• **What to produce**
Pull out every line of the listing that contains the string "Clearance", matching case exactly.

• **Data in this exercise**
* start *
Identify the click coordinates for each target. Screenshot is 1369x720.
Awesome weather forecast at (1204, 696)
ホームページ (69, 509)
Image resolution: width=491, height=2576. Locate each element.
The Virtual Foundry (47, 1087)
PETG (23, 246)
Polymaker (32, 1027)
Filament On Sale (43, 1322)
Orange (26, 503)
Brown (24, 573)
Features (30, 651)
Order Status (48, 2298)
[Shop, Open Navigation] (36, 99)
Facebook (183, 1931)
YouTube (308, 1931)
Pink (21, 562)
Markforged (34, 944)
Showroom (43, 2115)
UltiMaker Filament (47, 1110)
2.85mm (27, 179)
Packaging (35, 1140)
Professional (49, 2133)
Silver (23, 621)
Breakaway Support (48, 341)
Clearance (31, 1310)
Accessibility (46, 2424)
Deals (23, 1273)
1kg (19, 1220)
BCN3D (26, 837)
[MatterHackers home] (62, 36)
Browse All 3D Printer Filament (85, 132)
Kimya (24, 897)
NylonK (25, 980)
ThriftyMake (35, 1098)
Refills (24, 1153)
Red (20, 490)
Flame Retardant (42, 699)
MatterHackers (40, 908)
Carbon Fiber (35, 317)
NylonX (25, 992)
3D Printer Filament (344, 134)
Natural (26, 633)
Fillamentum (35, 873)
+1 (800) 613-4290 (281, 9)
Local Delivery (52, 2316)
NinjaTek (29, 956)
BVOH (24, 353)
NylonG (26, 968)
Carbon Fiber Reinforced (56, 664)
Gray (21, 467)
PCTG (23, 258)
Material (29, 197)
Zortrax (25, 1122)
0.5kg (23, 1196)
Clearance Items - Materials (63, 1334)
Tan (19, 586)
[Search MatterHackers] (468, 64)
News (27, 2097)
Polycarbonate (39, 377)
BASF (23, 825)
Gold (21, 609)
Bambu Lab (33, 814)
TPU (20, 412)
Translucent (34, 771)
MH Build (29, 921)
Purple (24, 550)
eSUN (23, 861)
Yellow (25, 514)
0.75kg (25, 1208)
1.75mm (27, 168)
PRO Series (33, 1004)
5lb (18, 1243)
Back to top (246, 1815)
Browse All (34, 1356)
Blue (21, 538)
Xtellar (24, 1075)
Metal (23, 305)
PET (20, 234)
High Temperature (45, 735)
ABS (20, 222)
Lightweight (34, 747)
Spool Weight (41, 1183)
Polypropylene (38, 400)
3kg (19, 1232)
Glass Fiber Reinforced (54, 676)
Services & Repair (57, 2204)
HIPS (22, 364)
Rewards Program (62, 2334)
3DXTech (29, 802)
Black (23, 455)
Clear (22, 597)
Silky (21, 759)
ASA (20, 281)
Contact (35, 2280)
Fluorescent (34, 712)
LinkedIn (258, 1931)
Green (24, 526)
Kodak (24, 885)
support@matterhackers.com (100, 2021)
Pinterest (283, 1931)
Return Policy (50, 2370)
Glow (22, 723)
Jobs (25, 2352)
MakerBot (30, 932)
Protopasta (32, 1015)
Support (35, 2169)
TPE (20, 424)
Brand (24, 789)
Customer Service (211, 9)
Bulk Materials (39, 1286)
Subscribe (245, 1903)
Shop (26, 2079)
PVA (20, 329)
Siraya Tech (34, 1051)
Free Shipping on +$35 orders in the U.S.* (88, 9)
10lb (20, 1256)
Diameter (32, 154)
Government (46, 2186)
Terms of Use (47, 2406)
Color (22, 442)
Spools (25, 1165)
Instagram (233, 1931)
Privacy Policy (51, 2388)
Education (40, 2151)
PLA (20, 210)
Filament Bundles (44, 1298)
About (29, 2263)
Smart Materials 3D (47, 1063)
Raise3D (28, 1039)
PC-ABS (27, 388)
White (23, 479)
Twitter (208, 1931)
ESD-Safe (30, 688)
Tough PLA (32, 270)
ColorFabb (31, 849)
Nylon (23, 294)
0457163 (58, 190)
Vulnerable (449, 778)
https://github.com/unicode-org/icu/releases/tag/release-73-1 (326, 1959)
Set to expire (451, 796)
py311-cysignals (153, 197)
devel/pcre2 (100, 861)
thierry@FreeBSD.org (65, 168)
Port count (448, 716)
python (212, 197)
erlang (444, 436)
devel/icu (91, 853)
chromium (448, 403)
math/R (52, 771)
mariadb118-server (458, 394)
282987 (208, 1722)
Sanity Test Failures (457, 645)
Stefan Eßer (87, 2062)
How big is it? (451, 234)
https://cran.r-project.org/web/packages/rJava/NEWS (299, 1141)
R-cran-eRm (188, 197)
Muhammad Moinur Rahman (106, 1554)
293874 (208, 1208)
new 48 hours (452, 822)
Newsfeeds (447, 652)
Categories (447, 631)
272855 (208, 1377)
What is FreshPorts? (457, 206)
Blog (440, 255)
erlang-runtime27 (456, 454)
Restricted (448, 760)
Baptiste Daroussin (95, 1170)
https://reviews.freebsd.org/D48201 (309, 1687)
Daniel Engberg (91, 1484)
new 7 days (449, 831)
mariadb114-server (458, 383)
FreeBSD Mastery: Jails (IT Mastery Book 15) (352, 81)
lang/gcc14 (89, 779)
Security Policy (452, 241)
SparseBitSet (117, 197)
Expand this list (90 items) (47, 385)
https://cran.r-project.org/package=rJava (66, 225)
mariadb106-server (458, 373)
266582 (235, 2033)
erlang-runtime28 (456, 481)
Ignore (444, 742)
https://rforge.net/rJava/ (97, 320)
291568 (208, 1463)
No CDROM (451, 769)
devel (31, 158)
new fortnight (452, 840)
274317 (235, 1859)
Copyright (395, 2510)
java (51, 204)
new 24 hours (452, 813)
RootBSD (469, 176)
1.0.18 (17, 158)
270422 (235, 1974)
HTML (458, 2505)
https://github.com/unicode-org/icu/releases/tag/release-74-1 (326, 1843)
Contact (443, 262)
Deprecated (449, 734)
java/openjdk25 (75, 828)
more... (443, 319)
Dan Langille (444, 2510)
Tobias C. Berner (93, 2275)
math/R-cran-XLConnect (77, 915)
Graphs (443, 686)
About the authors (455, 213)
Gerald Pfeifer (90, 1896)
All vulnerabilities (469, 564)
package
* end *
• **Final result**
Clearance (31, 1310)
Clearance Items - Materials (63, 1334)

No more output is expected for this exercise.